Ceci étant dit, les membres du Tea Party – et du parti républicain – feront face dès cet automne à un challenge majeur. Les Américains sont de plus en plus opposés à des hausses d’impôts et à l’expansion effrénée des prérogatives du gouvernement fédéral. Mais ils ne sont libertariens pas, et certainement pas pour un refoulement massif du gouvernement fédéral. Même les individus se considérant eux-mêmes comme des membres Tea Party semblent, pour la plupart, refuser de toucher aux vaches sacrées que sont Medicare et Medicaid.
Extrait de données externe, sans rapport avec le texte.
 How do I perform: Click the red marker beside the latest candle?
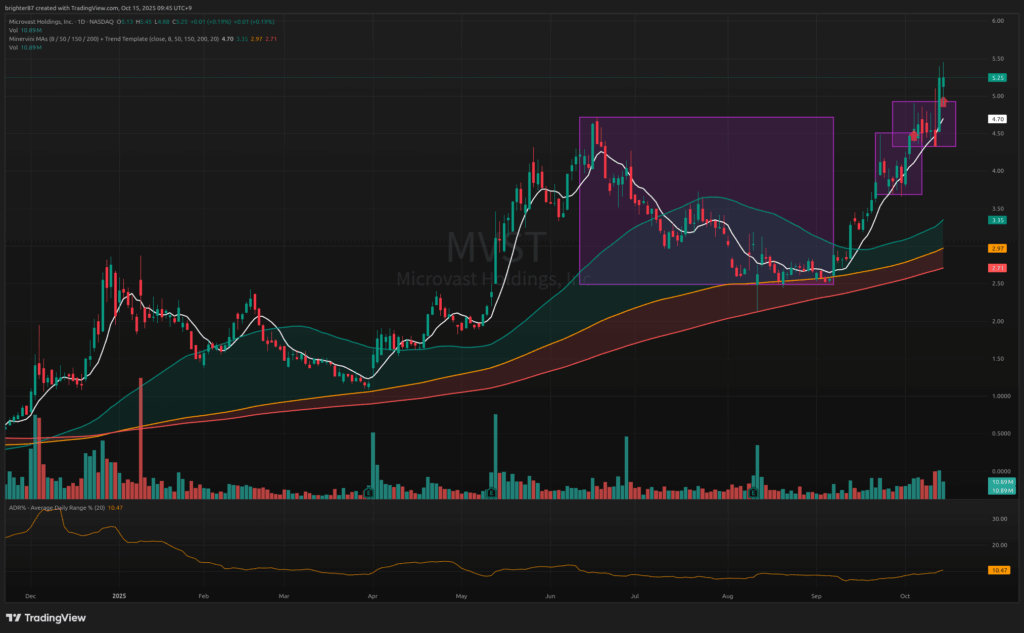tap(945, 102)
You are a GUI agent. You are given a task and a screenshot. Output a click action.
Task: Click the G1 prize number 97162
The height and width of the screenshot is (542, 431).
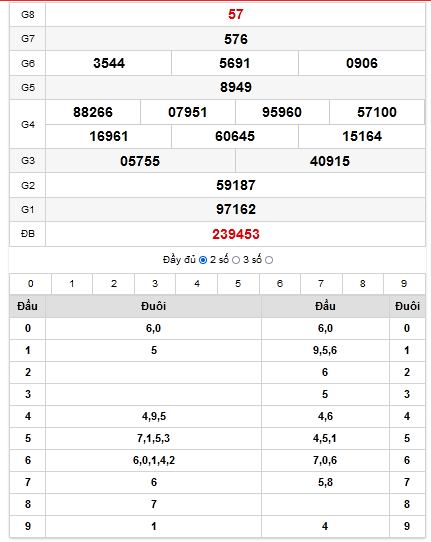pyautogui.click(x=236, y=209)
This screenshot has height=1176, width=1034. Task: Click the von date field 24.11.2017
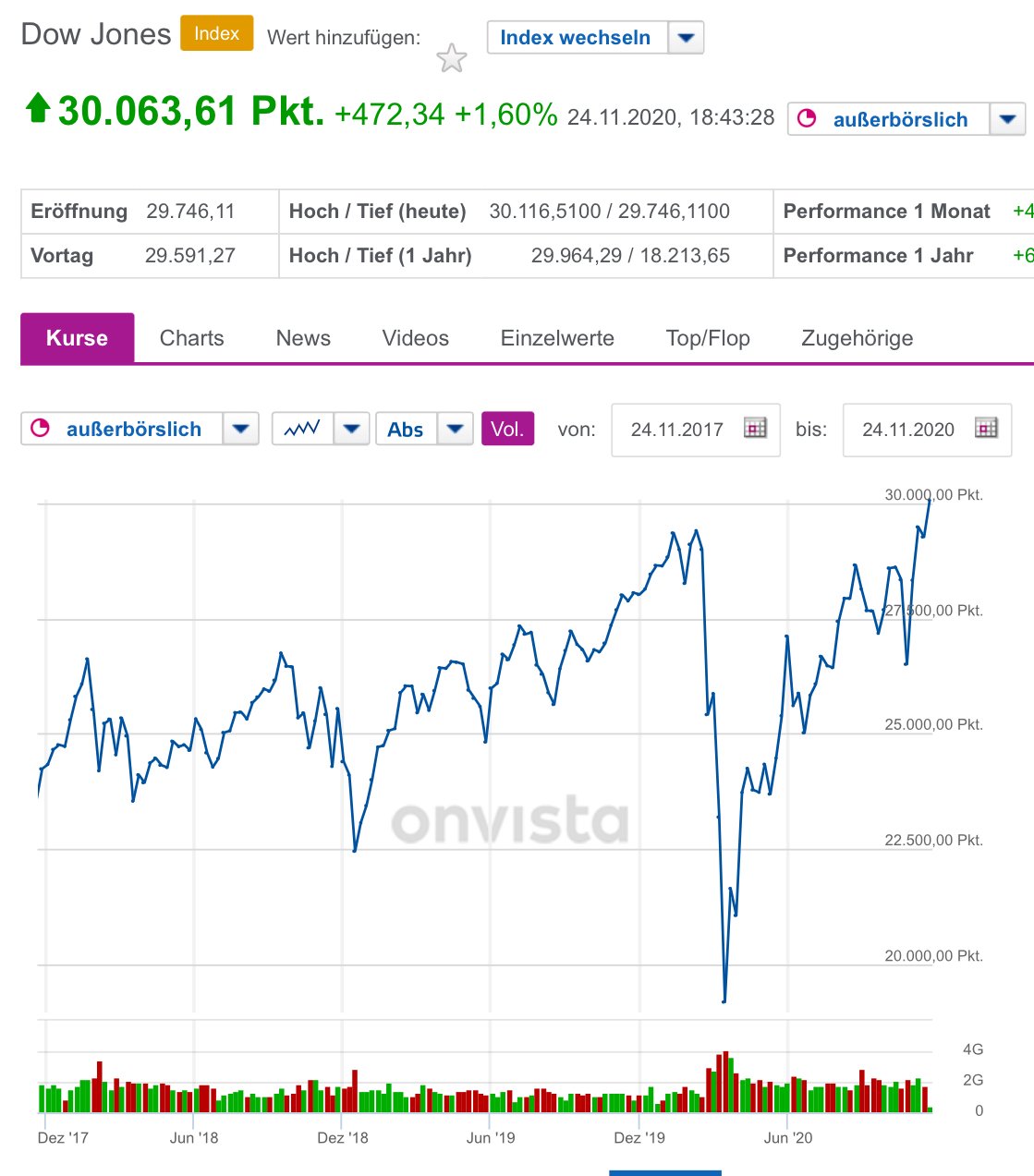[676, 430]
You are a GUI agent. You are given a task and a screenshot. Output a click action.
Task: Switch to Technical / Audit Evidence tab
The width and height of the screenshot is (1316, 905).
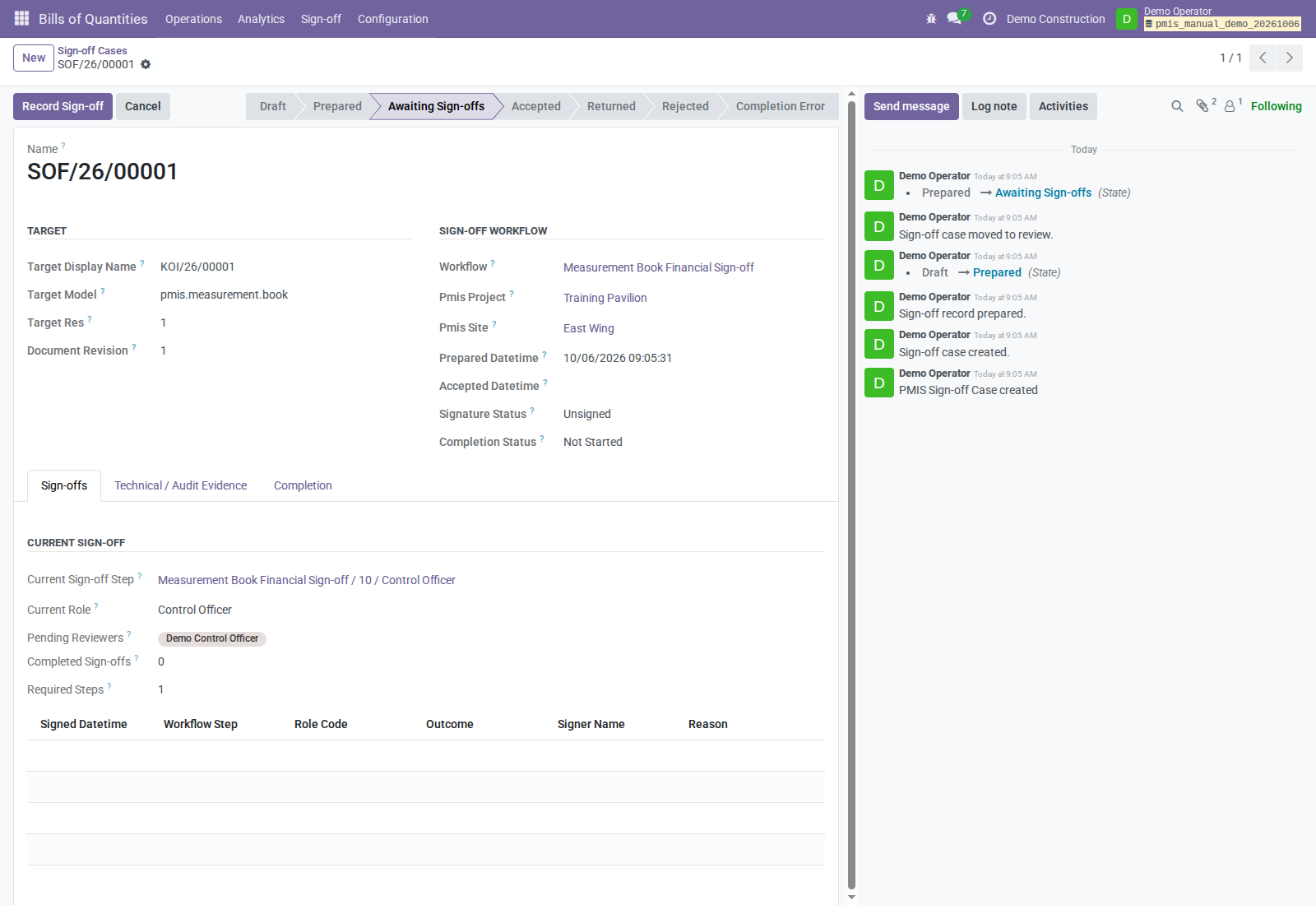click(181, 485)
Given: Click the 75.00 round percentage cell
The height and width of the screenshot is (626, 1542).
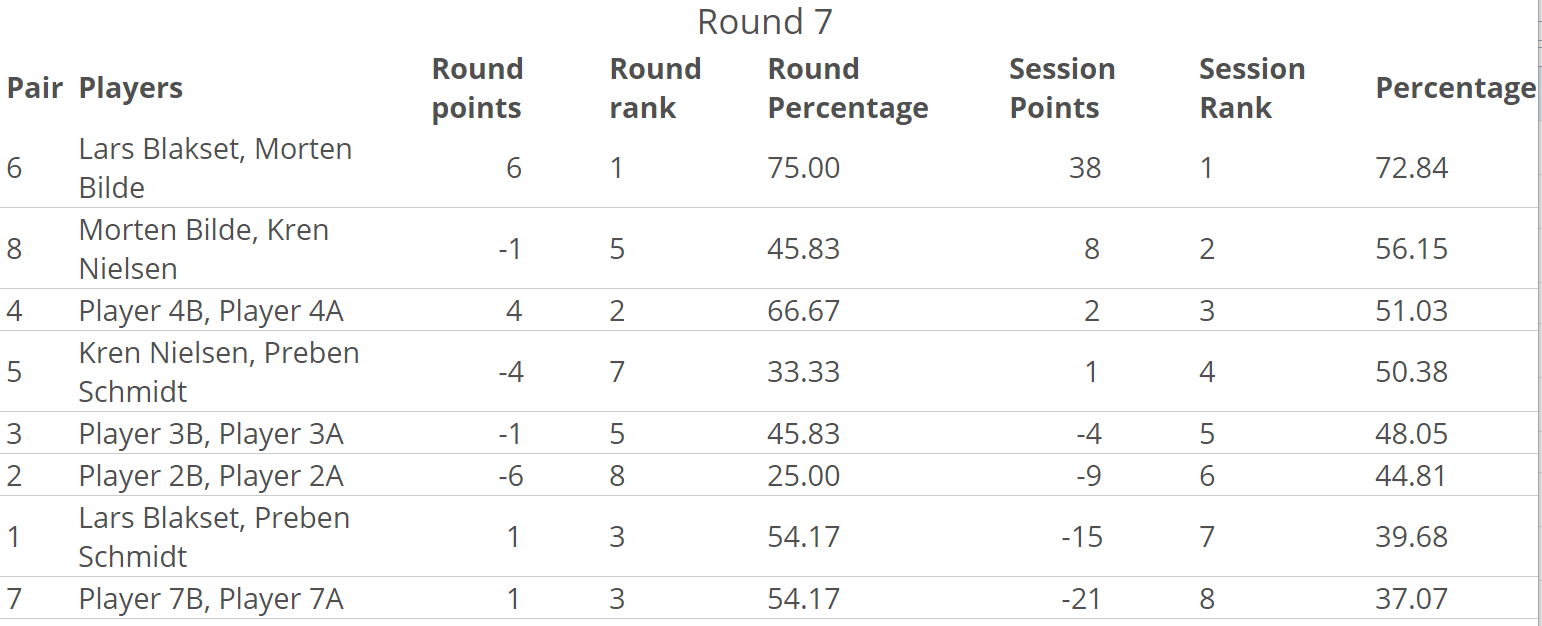Looking at the screenshot, I should pos(803,168).
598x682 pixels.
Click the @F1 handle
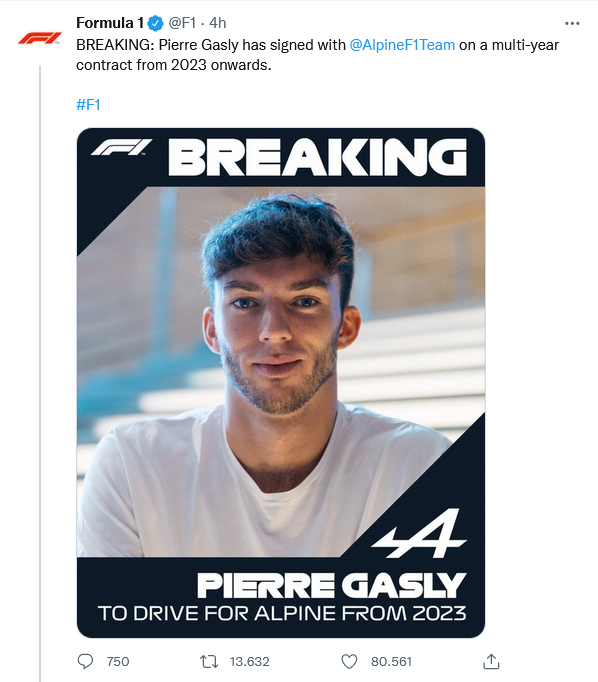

Rand Paul est bien tombé dans ce piège, quand il est venu à la télévision et qu’il a admis qu’il était profondément sceptique concernant les dispositions du Civil Rights Act de 1964 interdisant la discrimination dans les affaires privées au prétexte qu’elles constituent une interférence injustifiée de l’Etat dans le monde des affaires. Paul n’est pas raciste et en fait il dit être opposé à l’abrogation du Civil Rights Acts de 1964, mais c’est précisément sa position philosophique en faveur d’un rôle très limité du gouvernement qui posera problème à la fois pour la candidature et, le cas échéant, la gouvernance républicaine.

Les activistes et les candidats les plus hardis du Tea Party aspirent à davantage qu’un gouvernement très limité, ce qui n’est pas et ne peut en aucun cas constituer une philosophie réaliste de gouvernement. Simplement, d’un point de vue tactique, ça laisse beaucoup trop d’espace au Président Obama et aux démocrates pour contre-attaquer. Mais, à y regarder de plus près, les Américains ne sont pas libertariens l’ambition des républicains sous Newt Gingrich en 1995-96 de restreindre le champ d’action d’agences fédérales, tels que les départements du commerce et de l‘éducation, n’a jamais convaincu outre-mesure.

Des baisses d’impôt, oui ; obtenir des budgets équilibrés par la sous-traitance et la fin des gaspillages, oui. Le conservatisme fiscal bénéficie d’un soutien réel et profond en Amérique. Mais le libertarianisme philosophique, même s’il prône un rôle limité de l’Etat tant en politique intérieure que sur la scène extérieure, n’est tout simplement pas en phase avec la plupart des votants américains.

Par conséquent, les activistes du Tea Party auront besoin de trouver et façonner un conservatisme de gouvernement, responsable, qui prendrait en compte le conservatisme propre au peuple américain, mais aussi son aversion pour tout changement radical — qu’il vienne de droite ou de gauche.